- _Trecho da fonte_
━━━━

Com a promulgação da Constituição Federal de 1988, se ampliou o conceito de família no Brasil, que não mais passou a se limitar ao casamento, estando expressamente previstas no texto constitucional outras formas de entidade familiar, como a união estável.
 
Embora ambos sejam modalidades de entidade familiar, o casamento e a união estável se diferenciam, principalmente, pelo modo de constituição. Isso porque, para que seja constituída uma união estável, ao contrário do que ocorre no casamento, não é necessária a realização de qualquer formalidade ou a assinatura de documentos, bastando somente que sejam respeitados os pressupostos previstos em lei.
 
Nestes tempos de pandemia, em que se exige o isolamento social, se tornou comum que casais de namorados optem por morar juntos, o que faz com que surja o questionamento: estamos diante de uma união estável?
 
Inicialmente, importa esclarecer que, desde 2011, através do julgamento da Arguição de Descumprimento de Preceito Fundamental (ADPF) 132/RJ e Ação Direta de Inconstitucionalidade (ADI) 4277, o Supremo Tribunal Federal (STF) reconheceu a possibilidade de se configurar uma união estável entre pessoas do mesmo sexo.
 
Para além dessa questão, pode-se afirmar, a partir da análise do artigo 1.723 do Código Civil, que são pressupostos de configuração da união estável: a convivência pública, contínua e duradoura, estabelecida entre duas pessoas, com o objetivo de constituição de família.
 
Portanto, verifica-se que a estabilidade é um pressuposto da união estável. Ou seja, para a configuração de uma união estável é preciso que esteja presente uma situação fática direcionada à permanência, sem termo final previsto, de onde se excluem os relacionamentos eventuais e descompromissados.
 
Neste ponto, é importante destacar que não há necessidade de coabitação entre o casal, tampouco existe um tempo mínimo de convivência ou a exigência de filhos do relacionamento para se caracterizar uma união estável.

━━━━

- _O que fazer_
Segundo o texto sobre união estável, desde que ano o STF reconhece a possibilidade de união estável entre pessoas do mesmo sexo? As linhas são um material à parte, sem relação com o texto.

━━━━

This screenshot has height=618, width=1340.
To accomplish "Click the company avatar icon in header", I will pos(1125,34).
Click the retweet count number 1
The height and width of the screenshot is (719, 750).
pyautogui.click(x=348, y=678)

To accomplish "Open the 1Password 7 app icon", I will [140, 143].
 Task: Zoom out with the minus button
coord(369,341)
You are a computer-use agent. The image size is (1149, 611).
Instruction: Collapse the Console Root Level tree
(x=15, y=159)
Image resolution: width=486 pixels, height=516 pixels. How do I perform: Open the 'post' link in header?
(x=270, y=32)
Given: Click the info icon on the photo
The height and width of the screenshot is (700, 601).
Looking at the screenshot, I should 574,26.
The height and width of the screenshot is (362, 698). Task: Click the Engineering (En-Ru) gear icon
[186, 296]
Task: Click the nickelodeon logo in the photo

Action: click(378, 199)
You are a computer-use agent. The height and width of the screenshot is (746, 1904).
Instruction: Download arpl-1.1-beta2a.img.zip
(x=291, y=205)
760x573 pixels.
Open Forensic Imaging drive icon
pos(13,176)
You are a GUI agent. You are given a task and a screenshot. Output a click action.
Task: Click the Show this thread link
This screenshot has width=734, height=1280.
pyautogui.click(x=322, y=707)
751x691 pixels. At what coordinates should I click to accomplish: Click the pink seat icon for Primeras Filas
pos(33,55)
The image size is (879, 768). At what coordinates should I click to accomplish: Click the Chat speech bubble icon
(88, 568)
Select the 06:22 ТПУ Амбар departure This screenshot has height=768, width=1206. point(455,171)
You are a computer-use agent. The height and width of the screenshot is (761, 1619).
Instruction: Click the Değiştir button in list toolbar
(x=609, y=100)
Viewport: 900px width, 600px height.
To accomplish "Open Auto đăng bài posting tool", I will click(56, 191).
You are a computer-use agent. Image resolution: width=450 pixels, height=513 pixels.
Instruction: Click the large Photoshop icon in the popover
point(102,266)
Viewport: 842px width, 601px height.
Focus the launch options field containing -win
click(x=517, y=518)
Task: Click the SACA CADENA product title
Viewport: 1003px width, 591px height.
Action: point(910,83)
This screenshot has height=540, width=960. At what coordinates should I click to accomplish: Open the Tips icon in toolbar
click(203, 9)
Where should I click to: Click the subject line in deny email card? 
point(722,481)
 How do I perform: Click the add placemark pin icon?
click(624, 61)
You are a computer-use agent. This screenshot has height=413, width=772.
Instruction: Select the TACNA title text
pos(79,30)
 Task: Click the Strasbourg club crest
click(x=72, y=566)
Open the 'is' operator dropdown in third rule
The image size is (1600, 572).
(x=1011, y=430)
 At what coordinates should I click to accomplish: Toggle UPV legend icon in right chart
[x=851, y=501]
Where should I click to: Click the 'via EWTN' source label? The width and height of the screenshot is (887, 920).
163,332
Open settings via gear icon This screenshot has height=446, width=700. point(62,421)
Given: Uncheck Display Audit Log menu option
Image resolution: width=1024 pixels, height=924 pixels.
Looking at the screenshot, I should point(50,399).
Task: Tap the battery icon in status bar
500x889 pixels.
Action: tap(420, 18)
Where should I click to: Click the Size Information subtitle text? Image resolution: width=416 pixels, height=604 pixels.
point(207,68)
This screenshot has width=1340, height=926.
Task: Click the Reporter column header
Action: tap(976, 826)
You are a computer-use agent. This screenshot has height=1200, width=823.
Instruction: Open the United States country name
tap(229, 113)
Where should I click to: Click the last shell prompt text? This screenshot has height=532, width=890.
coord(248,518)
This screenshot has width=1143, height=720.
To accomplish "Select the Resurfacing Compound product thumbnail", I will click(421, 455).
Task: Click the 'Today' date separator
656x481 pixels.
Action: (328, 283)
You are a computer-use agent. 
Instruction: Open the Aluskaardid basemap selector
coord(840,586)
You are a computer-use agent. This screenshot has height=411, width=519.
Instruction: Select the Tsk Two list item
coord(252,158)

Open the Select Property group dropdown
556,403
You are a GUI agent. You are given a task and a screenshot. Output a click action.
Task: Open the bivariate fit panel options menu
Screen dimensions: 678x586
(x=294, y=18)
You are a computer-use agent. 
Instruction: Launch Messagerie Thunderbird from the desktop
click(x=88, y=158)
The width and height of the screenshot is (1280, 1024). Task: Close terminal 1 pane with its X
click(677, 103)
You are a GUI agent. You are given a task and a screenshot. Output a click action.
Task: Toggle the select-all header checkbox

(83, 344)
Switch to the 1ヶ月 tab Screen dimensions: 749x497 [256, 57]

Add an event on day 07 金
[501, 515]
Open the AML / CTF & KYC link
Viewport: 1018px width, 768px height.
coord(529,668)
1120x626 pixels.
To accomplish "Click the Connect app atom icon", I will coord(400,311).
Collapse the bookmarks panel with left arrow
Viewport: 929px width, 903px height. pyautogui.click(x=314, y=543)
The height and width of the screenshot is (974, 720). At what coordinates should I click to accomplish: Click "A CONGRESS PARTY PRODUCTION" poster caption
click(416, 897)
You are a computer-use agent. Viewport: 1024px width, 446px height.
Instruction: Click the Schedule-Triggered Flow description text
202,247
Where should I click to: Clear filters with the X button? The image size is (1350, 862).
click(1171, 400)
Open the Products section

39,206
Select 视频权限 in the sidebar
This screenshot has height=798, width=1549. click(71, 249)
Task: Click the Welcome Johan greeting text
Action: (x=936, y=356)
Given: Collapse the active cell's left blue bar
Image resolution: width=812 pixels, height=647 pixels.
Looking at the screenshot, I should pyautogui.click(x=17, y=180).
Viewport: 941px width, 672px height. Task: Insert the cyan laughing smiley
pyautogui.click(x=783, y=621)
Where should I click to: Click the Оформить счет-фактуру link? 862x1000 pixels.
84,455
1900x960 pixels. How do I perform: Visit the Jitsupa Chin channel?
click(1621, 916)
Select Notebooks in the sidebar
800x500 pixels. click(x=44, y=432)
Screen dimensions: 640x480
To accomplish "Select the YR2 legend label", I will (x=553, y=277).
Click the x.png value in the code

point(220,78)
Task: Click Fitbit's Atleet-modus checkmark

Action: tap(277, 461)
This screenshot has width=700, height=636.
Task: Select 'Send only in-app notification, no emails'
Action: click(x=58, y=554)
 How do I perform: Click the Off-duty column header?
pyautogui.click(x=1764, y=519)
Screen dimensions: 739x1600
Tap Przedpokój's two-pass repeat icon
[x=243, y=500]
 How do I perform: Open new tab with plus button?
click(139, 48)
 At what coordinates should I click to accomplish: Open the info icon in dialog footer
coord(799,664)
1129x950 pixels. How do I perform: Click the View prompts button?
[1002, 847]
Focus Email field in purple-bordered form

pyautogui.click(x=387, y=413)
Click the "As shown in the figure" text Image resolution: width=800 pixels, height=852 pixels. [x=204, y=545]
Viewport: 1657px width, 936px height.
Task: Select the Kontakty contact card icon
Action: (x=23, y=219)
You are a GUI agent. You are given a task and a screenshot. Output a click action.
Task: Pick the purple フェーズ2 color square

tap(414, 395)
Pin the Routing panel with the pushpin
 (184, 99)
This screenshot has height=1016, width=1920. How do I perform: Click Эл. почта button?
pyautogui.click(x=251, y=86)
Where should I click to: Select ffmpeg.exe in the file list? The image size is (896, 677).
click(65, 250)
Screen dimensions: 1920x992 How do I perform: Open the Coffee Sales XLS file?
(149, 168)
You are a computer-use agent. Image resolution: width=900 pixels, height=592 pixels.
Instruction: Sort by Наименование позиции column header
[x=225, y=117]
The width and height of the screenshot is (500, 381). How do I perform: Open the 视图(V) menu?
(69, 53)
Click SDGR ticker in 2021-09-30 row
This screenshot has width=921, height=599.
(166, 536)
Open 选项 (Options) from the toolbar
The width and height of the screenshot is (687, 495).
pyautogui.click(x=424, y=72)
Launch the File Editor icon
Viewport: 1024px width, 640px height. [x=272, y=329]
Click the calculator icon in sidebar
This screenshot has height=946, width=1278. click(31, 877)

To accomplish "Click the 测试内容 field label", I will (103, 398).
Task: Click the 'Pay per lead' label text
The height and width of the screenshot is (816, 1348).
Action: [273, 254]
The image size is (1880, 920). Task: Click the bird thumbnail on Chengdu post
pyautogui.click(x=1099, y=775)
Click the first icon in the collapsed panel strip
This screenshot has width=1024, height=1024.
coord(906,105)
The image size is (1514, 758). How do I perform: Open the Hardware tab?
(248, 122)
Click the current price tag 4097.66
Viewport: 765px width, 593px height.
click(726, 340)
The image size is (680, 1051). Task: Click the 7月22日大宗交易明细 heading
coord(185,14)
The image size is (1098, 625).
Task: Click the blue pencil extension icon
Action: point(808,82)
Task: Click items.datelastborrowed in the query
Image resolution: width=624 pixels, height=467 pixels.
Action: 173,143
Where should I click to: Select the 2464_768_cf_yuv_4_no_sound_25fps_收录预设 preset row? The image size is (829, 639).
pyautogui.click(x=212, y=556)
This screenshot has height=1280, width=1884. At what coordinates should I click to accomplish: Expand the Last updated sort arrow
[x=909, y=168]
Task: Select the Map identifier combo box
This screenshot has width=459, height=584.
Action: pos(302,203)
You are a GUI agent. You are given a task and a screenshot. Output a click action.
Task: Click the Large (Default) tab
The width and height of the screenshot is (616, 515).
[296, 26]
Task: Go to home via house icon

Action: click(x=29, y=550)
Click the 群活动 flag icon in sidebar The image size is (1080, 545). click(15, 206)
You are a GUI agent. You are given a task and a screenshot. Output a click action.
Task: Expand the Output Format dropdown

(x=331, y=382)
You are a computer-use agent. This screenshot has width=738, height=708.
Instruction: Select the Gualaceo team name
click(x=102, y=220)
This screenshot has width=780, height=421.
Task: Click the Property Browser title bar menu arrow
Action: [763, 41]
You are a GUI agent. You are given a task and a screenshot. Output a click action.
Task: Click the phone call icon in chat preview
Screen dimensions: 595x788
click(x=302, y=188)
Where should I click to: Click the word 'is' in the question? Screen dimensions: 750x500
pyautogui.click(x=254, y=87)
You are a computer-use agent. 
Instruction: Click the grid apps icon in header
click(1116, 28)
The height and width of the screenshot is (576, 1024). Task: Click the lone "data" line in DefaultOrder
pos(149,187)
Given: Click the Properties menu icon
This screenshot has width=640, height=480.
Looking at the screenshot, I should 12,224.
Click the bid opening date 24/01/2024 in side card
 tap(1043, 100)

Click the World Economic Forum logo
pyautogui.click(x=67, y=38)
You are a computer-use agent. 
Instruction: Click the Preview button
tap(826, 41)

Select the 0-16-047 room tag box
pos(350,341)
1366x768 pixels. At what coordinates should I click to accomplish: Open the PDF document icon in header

━━━━

- _Resposta_
Desde 2011.